Wohin geht nun die Reise? Die Menschen wollen offenkundig fliegen und haben sich daran gewöhnt. Vor Corona ist jeder Hamburger durchschnittlich 4,5 mal im Jahr geflogen. Bis in die 2030er Jahre will der Hamburger Flughafen sein Passagieraufkommen auf 26 Millionen Passagiere steigern. Der Hamburger Senat will dieses Wachstum mit einem massiven Ausbauprogramm begleitet sehen. Die SPD geht sogar noch weiter und will den Bau einer dritten Piste sowie weitere Abfertigungsplätze für Flugzeuge. Für eine zukunftsfähige Perspektive taugt das nicht.

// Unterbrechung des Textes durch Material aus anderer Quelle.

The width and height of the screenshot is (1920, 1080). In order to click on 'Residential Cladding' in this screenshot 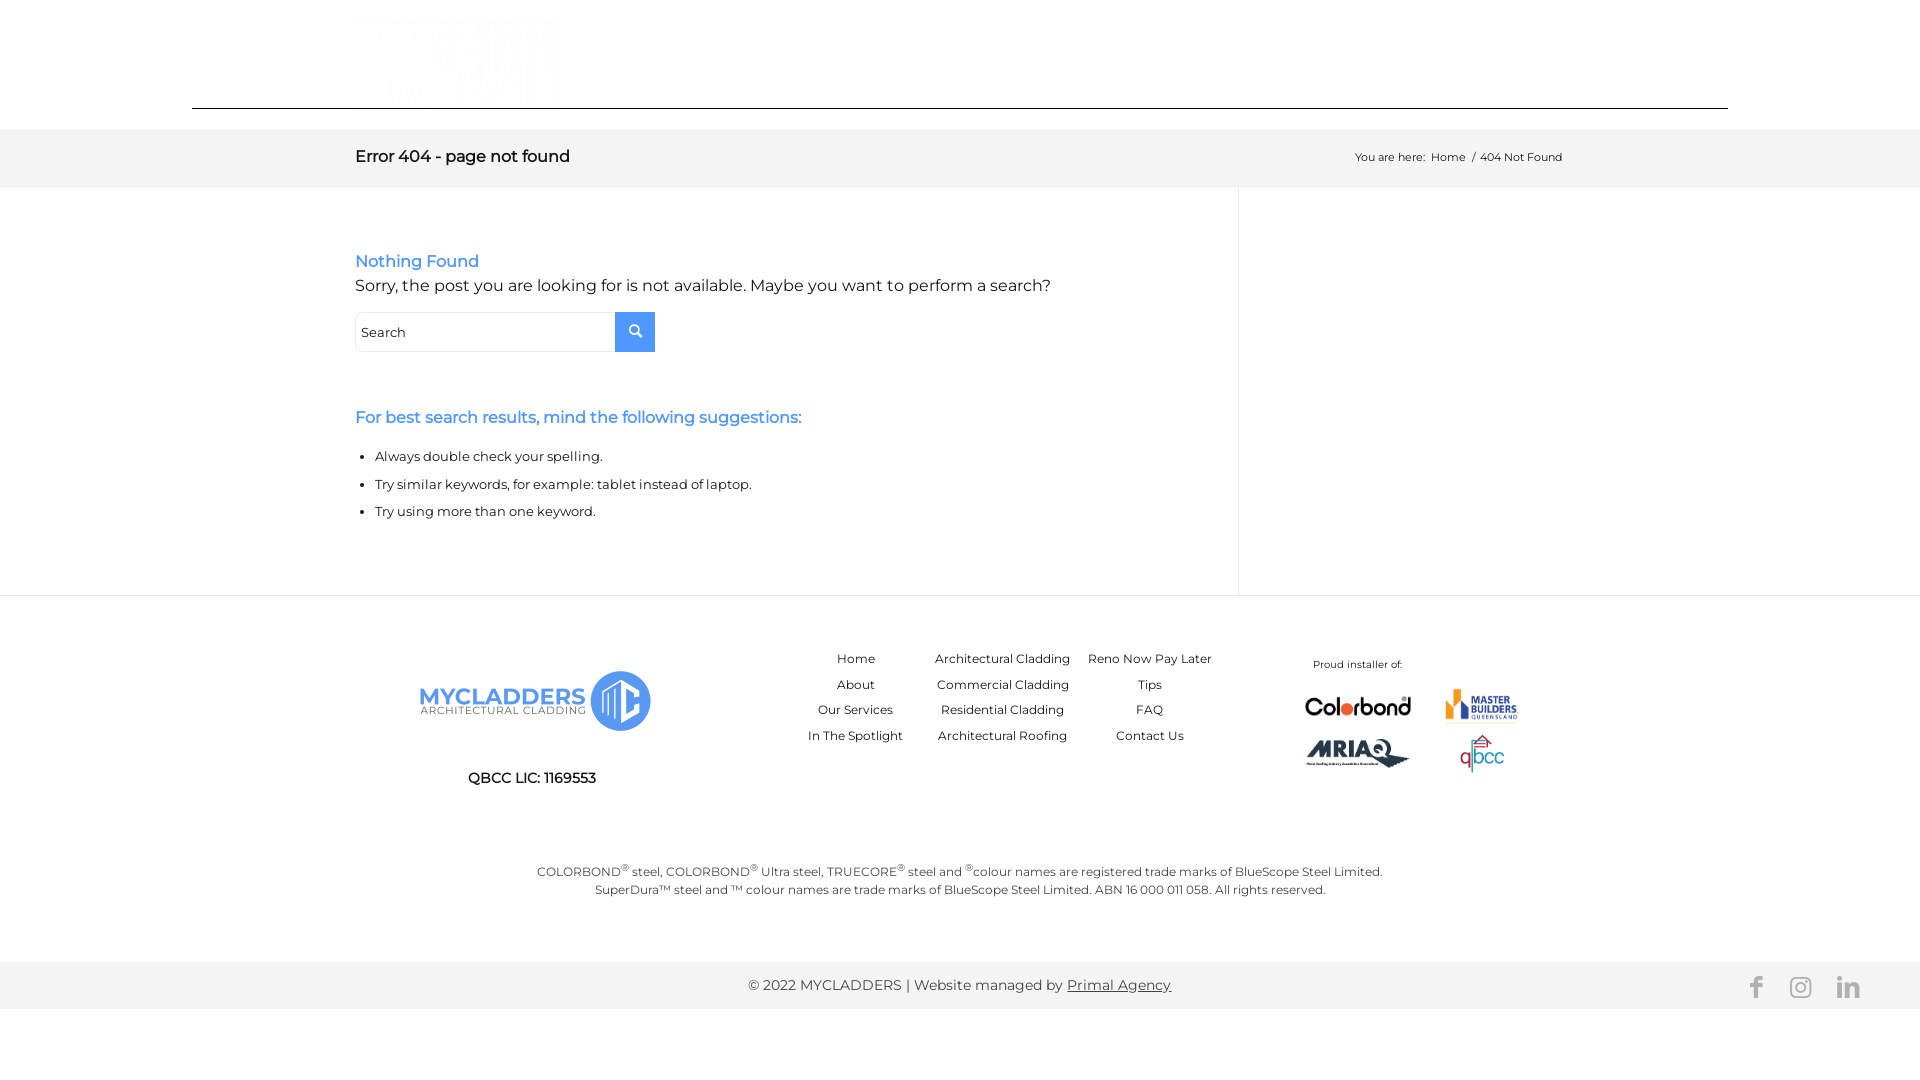, I will do `click(1002, 708)`.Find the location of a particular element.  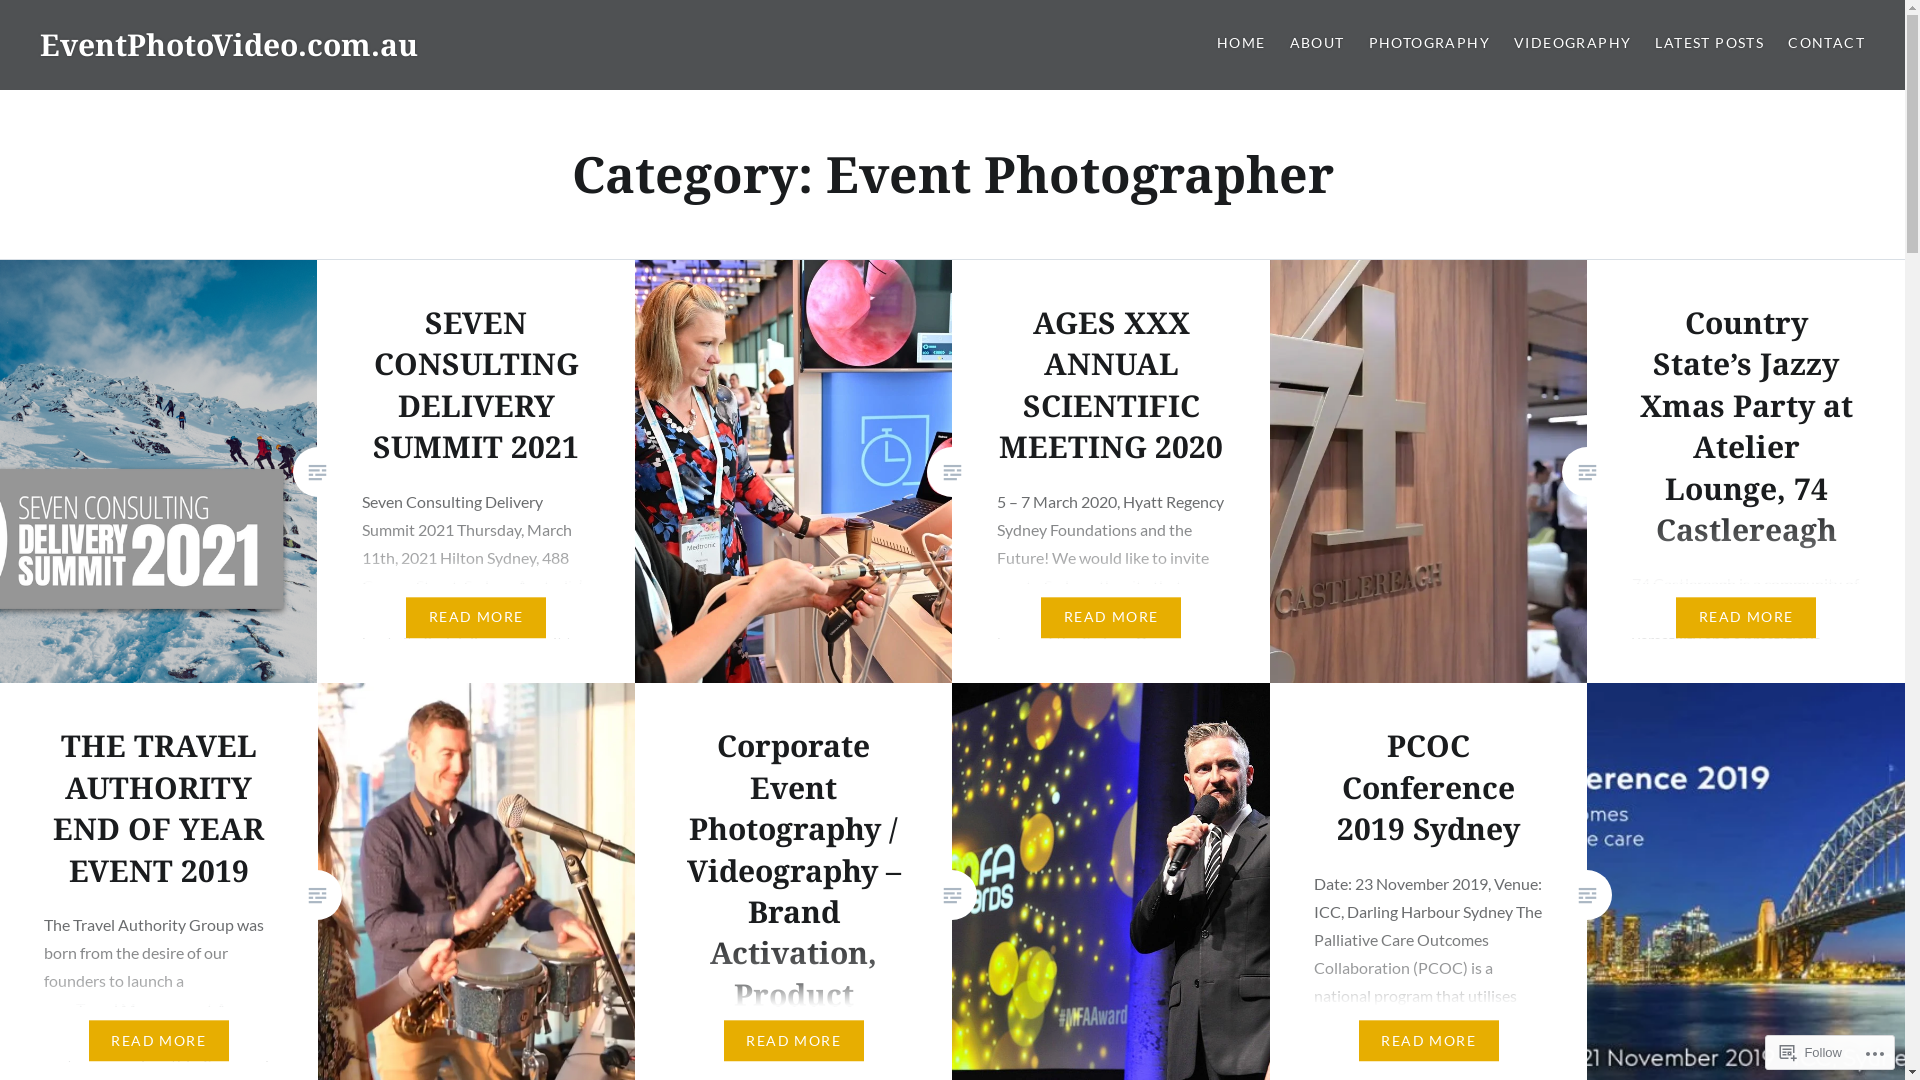

'HOME' is located at coordinates (1240, 43).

Sind synthetische Kraftstoffe, die mit Hilfe erneuerbarer Energien aus Kohlenstoff hergestellt werden eine Hoffnung? Die Herstellung dieses Kraftstoffes ist nach derzeitiger Technik ineffizient und verbraucht bei der Herstellung wertvolle regenerative Energie, die für nachhaltigere Ziele schlicht verloren ginge. Der Herstellungsprozess wird auf Jahre viel zu teuer für eine Alltagstauglichkeit. Und letztlich ist auch synthetisches Kerosin keineswegs klimaneutral.
Wir müssen anerkennen, dass es nur einen Weg gibt: Weniger Fliegen. Hoffnung macht dabei, dass das auch der Großteil der Europäer so sieht. Nach einer Umfrage der Europäischen Investitionsbank (EIB) sind 62 Prozent der Verbraucher bereit, aus Klimaschutzgründen weniger zu fliegen. Alleine die Verlagerung aller innerdeutschen Flüge unter 600 Entfernungskilometer auf die Bahn, kann laut einer Studie des Umweltbundesamtes ca. 200.000 innerdeutsche Flüge entbehrlich machen, davon mehr als 25.000 am Hamburger Flughafen. Mit einer Kopplung an eine Qualitäts- und Ausbauoffensive der Bahn, wäre das zumindest ein Anfang!
Wir müssen die Krise als Chance für einen Neuanfang jetzt begreifen!
Angesichts der immensen klimaschädigenden Wirkung des Luftverkehrs ist die Coronakrise auch eine Chance. Der Flughafenbetrieb in Hamburg muss als fester Bestandteil in die klima-, lärm- und umweltpolitischen Maßnahmen des Hamburger Senats eingebunden werden. Mit „Immer schneller, immer weiter, immer höher, immer billiger“ kommen wir nicht mehr weiter.